--- start of PAGE ---

Article

How P2P Payments Strengthen Member Connections

woman looking at her smartphone
By Alacriti

5 minutes

Peer-to-peer (P2P) payments first emerged in the late 1990s as people and businesses searched for faster, more convenient alternatives to checks and cash. Early digital platforms made it possible to send and receive funds online, setting new standards for speed and ease in money movement.

Smartphone adoption in the 2010s accelerated this transformation. Mobile-first P2P apps brought simple, real-time transfers to the mainstream—whether splitting bills, paying rent, or sending money to friends. A 2025 Chase survey revealed that 67% of consumers reported using P2P payments, up from just 40% in 2020. Globally, P2P also dominates mobile-first payments—55% of consumers used mobile devices for P2P by the end of 2024.

With so many third-party apps competing for attention, financial institutions now have a prime opportunity: bring these transactions back into their own digital banking environments, where they can directly strengthen customer relationships.

Why Credit Unions Should Pay Attention

Consumers overwhelmingly prefer using their bank or credit union’s app for P2P. A recent survey found that 71% of consumers expect banks to offer integrated P2P, with 78% rating trust in bank-integrated P2P apps higher than standalone platforms.

Yet despite this preference, many institutions still route these payments through third-party providers—a gap waiting to be filled. Every transaction that occurs outside your digital channels is a missed login, a lost touchpoint, and reduced visibility into your customers' financial behavior.

--- end of PAGE ---

◆ CHALLENGE:
Reproduce the article above on P2P payments and member connections in full, word for word, with nothing altered or left out.

--- start of MATERIAL ---

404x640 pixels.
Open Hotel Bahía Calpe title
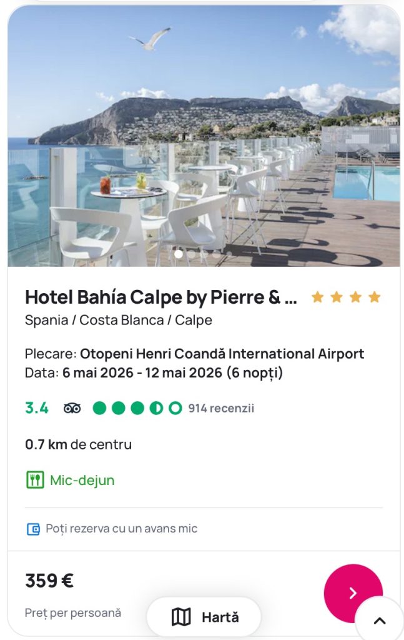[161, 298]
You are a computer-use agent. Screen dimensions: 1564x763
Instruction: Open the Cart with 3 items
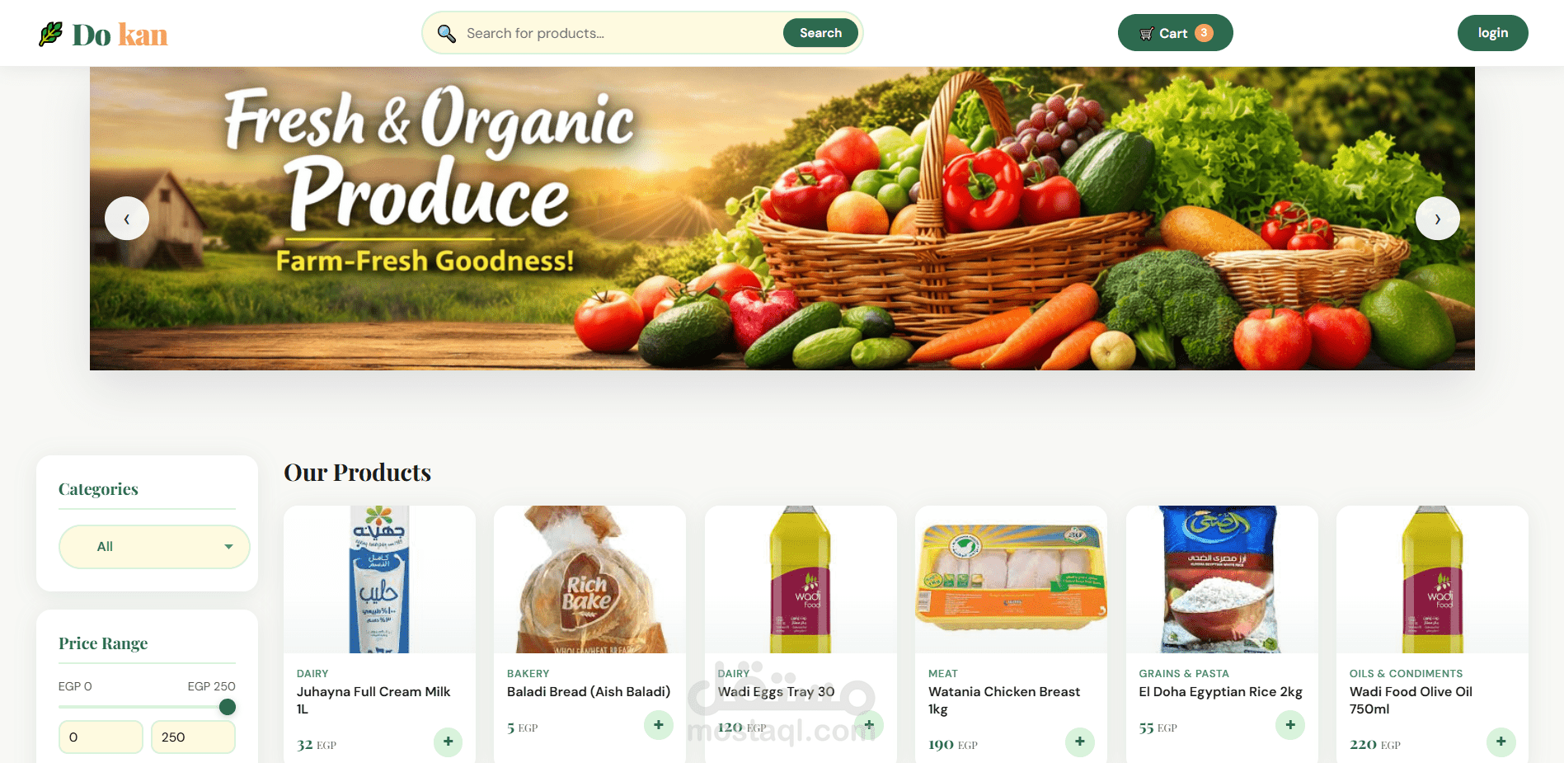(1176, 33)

--- end of MATERIAL ---
--- start of MATERIAL ---

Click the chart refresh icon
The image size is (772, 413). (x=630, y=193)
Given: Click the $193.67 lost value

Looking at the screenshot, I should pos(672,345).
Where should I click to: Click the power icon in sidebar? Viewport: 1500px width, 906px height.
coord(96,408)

--- end of MATERIAL ---
--- start of MATERIAL ---

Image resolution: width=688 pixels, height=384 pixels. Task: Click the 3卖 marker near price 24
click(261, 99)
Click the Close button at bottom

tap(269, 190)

--- end of MATERIAL ---

◆ SOLVED EXERCISE:
Article

How P2P Payments Strengthen Member Connections

woman looking at her smartphone
By Alacriti

5 minutes

Peer-to-peer (P2P) payments first emerged in the late 1990s as people and businesses searched for faster, more convenient alternatives to checks and cash. Early digital platforms made it possible to send and receive funds online, setting new standards for speed and ease in money movement.

Smartphone adoption in the 2010s accelerated this transformation. Mobile-first P2P apps brought simple, real-time transfers to the mainstream—whether splitting bills, paying rent, or sending money to friends. A 2025 Chase survey revealed that 67% of consumers reported using P2P payments, up from just 40% in 2020. Globally, P2P also dominates mobile-first payments—55% of consumers used mobile devices for P2P by the end of 2024.

With so many third-party apps competing for attention, financial institutions now have a prime opportunity: bring these transactions back into their own digital banking environments, where they can directly strengthen customer relationships.

Why Credit Unions Should Pay Attention

Consumers overwhelmingly prefer using their bank or credit union’s app for P2P. A recent survey found that 71% of consumers expect banks to offer integrated P2P, with 78% rating trust in bank-integrated P2P apps higher than standalone platforms.

Yet despite this preference, many institutions still route these payments through third-party providers—a gap waiting to be filled. Every transaction that occurs outside your digital channels is a missed login, a lost touchpoint, and reduced visibility into your customers' financial behavior.